Silver remains volatile and this will likely keep most market participants sidelined, traders said.

August gold futures on the Comex division of the New York Mercantile Exchange settled at $1,537.30 an ounce, up 1.8% on the week, while June gold settled at $1,537.30, up 1.8%. July silver settled at $37.863 an ounce, up 7.9% on the week.

In the Kitco News Gold Survey, out of 34 participants, 19 responded this week. Of those 19 participants, 14 see prices up, while three see prices down and two see prices sideways or unchanged. Market participants include bullion dealers, investment banks, futures traders and technical chart analysts.

Market watchers were impressed with gold’s move above the May 11 high of $1,526.80 basis the June futures ($1,527.90 basis August) on Friday. The market’s price saw a gentle upslope for the week, which is also a positive sign for those who see further gains next week.

“I think we’ll test the $1,600 mark sometime in the next two weeks,” said Zach Oxman, managing director of TrendMax Futures. “There are worries about the Eurozone and concerns about China slowing down. Despite the fall to $1,480, gold didn’t take the hit that silver and crude oil did.”
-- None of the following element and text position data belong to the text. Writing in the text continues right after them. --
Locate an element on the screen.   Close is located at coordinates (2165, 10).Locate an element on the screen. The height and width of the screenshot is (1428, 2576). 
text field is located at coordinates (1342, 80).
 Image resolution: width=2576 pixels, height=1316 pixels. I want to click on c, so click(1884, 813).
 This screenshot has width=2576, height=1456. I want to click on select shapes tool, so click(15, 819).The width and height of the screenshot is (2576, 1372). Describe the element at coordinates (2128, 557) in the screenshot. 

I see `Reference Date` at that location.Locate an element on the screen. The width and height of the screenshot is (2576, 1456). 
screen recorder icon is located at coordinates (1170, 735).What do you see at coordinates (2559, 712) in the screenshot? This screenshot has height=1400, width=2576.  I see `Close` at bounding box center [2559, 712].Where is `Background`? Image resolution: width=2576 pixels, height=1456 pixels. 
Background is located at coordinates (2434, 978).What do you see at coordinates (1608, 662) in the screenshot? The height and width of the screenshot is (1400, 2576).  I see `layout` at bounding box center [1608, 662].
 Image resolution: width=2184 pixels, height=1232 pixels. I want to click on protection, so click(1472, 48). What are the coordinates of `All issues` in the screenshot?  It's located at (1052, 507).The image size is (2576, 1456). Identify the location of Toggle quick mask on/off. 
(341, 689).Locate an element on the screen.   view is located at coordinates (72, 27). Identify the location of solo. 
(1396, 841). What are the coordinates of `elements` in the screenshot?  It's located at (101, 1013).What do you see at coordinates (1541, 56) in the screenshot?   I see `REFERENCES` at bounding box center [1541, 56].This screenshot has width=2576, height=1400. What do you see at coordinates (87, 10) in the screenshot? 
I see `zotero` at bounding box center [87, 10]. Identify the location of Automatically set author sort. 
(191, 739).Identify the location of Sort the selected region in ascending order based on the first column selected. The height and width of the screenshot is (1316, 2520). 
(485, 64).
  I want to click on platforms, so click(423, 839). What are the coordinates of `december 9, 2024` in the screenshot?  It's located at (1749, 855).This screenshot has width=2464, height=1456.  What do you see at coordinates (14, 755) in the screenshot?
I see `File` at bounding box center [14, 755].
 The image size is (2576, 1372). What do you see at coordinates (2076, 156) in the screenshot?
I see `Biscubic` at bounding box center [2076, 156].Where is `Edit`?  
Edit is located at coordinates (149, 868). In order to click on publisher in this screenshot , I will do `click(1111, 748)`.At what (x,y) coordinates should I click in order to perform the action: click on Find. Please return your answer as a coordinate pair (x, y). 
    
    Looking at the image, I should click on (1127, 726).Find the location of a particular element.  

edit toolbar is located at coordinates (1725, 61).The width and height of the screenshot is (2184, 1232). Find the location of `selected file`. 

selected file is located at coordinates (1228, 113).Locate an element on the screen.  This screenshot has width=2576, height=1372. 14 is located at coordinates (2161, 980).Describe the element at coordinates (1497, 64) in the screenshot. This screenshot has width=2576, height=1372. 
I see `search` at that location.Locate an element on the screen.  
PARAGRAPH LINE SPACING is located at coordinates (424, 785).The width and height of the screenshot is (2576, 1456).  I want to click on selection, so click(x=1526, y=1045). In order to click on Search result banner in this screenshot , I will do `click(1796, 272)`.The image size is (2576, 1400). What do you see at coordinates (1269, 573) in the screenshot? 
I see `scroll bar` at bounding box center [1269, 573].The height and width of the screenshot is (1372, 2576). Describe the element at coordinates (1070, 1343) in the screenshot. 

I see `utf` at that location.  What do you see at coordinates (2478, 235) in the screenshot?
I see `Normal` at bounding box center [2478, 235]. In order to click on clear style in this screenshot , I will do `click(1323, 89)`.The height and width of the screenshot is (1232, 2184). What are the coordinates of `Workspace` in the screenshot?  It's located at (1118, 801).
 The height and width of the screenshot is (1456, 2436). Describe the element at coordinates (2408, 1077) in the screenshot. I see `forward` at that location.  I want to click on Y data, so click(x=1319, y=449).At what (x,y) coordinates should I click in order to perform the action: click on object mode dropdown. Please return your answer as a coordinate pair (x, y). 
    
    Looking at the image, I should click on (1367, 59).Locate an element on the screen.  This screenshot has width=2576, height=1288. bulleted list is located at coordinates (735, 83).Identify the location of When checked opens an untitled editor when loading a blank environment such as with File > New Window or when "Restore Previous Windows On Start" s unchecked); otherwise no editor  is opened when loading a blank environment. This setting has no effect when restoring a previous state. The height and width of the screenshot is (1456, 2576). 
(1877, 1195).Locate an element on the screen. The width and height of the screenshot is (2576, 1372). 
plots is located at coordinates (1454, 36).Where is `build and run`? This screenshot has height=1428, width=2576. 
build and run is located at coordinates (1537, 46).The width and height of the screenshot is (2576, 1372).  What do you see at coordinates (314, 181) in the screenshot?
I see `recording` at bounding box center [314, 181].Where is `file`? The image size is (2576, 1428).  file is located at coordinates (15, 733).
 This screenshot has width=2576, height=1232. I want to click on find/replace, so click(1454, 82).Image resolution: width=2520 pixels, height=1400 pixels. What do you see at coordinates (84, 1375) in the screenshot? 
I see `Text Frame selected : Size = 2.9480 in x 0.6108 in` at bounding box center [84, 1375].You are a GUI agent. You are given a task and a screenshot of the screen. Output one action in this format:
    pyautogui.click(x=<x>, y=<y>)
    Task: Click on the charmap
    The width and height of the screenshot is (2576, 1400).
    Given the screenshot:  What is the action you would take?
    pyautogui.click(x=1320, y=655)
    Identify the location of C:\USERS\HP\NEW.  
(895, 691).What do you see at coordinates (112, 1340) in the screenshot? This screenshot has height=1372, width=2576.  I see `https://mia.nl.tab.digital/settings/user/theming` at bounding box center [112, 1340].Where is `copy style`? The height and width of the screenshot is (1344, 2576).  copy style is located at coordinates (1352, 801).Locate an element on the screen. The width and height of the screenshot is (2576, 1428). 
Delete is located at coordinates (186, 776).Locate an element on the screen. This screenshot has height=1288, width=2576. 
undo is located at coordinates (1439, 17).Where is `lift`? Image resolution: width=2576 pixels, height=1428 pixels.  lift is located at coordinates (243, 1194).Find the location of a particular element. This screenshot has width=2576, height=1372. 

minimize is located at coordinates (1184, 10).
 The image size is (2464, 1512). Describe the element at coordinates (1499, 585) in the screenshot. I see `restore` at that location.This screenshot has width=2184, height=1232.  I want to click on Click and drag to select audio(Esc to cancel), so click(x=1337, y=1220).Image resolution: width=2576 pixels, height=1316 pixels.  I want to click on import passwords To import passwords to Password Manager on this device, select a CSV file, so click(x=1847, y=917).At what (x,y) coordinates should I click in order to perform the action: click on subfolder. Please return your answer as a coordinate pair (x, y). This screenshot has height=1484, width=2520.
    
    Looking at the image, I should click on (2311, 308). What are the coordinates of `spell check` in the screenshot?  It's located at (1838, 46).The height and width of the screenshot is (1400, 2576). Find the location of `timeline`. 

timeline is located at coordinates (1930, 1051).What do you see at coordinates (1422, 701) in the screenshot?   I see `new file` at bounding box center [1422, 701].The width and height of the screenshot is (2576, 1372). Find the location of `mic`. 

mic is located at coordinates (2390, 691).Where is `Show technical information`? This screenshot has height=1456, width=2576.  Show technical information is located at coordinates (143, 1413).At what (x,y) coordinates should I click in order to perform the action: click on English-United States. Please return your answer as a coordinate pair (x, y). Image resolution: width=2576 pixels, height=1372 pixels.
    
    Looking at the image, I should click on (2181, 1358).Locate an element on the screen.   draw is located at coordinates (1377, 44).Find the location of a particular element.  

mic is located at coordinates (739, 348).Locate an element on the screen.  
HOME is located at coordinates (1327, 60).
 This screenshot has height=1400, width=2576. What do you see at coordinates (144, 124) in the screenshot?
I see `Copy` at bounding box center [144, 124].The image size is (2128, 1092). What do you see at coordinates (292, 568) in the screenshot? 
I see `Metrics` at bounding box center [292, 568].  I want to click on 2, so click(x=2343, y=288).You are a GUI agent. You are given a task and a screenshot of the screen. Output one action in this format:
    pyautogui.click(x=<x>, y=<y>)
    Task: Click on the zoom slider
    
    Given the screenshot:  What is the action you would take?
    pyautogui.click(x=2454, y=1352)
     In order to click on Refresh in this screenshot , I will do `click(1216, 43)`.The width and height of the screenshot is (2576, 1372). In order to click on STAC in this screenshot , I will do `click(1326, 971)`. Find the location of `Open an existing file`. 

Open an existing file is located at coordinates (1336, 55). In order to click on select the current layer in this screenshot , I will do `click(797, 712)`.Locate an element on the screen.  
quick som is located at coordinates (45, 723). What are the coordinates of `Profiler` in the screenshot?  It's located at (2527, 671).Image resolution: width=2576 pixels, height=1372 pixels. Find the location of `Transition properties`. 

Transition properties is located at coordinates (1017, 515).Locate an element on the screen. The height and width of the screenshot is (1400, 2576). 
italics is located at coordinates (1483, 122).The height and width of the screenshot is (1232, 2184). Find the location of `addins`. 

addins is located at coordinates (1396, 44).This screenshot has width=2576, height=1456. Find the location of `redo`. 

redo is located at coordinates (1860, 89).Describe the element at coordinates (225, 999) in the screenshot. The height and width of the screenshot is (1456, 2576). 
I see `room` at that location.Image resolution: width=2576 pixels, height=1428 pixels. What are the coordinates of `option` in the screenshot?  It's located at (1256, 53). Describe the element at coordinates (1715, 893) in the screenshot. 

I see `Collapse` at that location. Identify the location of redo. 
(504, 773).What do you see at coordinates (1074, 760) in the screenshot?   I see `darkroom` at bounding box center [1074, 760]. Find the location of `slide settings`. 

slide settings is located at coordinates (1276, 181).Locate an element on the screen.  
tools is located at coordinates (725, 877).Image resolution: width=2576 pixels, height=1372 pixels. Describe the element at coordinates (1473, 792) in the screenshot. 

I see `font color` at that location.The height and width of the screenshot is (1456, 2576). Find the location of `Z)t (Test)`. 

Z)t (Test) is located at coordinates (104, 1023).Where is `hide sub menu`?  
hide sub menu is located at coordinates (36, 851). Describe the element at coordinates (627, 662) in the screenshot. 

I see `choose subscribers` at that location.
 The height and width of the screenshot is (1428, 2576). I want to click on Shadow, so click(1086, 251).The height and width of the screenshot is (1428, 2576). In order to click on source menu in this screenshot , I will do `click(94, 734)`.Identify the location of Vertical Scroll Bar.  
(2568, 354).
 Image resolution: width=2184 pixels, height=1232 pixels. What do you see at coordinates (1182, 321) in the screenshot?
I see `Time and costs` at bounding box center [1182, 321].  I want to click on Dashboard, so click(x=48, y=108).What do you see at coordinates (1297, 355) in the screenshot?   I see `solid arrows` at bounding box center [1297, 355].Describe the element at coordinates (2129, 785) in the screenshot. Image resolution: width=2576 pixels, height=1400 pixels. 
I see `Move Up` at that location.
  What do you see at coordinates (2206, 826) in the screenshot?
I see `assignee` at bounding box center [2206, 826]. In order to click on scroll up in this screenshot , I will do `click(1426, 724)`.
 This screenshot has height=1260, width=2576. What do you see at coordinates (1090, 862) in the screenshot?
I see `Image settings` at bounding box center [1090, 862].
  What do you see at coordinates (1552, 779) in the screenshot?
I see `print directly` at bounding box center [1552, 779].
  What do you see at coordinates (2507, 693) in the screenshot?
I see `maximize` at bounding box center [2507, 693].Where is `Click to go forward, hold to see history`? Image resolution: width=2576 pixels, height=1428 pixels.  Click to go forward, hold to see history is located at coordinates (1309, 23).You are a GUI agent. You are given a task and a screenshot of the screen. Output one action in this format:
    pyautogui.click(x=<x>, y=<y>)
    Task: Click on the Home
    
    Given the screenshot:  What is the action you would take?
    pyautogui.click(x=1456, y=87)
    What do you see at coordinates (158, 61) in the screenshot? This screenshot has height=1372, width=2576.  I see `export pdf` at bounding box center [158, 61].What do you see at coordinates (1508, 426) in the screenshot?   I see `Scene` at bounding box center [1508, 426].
The debt crisis in the southern-tier European nations remains a significant factor for the markets. Greece is at the forefront of the most recent problems as concerns flared that it would not receive its next tranche of payments from the International Monetary Fund and the European Union. There are also some thoughts that China’s attempts to slow its economy are starting to take hold.

Jimmy Tintle, analyst at Transworld Futures, said the trend for gold for the past two weeks has been solidly higher and prices could easily test $1,560 next week provided there is no big news to change the trend. He is a little cautious about the markets because both the U.S. and the U.K. have three-day weekends ahead of them. Markets are closed on Monday in the U.S. for Memorial Day and in the U.K. for a bank holiday.

If prices do rise to $1,560, then gold is in striking distance of taking out the all-time nominal highs set at the beginning of the month, $1,577.40 for June gold and $1,577.70 for August gold.

Charles Nedoss, senior market strategist with Olympus Futures, said he’s “very bullish” on gold going into next week, especially given the poor performance by the U.S. dollar. The sovereign debt issue in Europe is the main support, he said. Still, he said, targeting the recent high of the $1,577 area would be “a lot of work for gold to do,” but doesn’t rule out $1,550.

When concerns over the Eurozone have flared up, that has at times supported the U.S. dollar, which at times can put pressure on gold because it is dollar-denominated. Oxman said dollar-strength might have some capping effect on gold, the fact that gold is keeping its safe-haven currency status limits much downside.

Silver continues to see big trading ranges after the sharp drop from near $50 set in April. Oxman said he has no position in silver because it remains so volatile. The market is still “very choppy” and that’s likely keeping traders to the sidelines.

Silver has a hard time building on gains when it returns to the $40 level, Tintle said. Selling usually appears at $38.50 to $39, with buying support around $34. Silver is caught in a Catch-22 between industrial demand versus precious metal demand. With recent economic reports showing sluggishness in the manufacturing sector and a dismal pending home sales report from April which came out Friday, the industrial component of silver could keep it tethered.

Because of that, Tintle said, the gold-silver ration may widen out again in gold’s favor.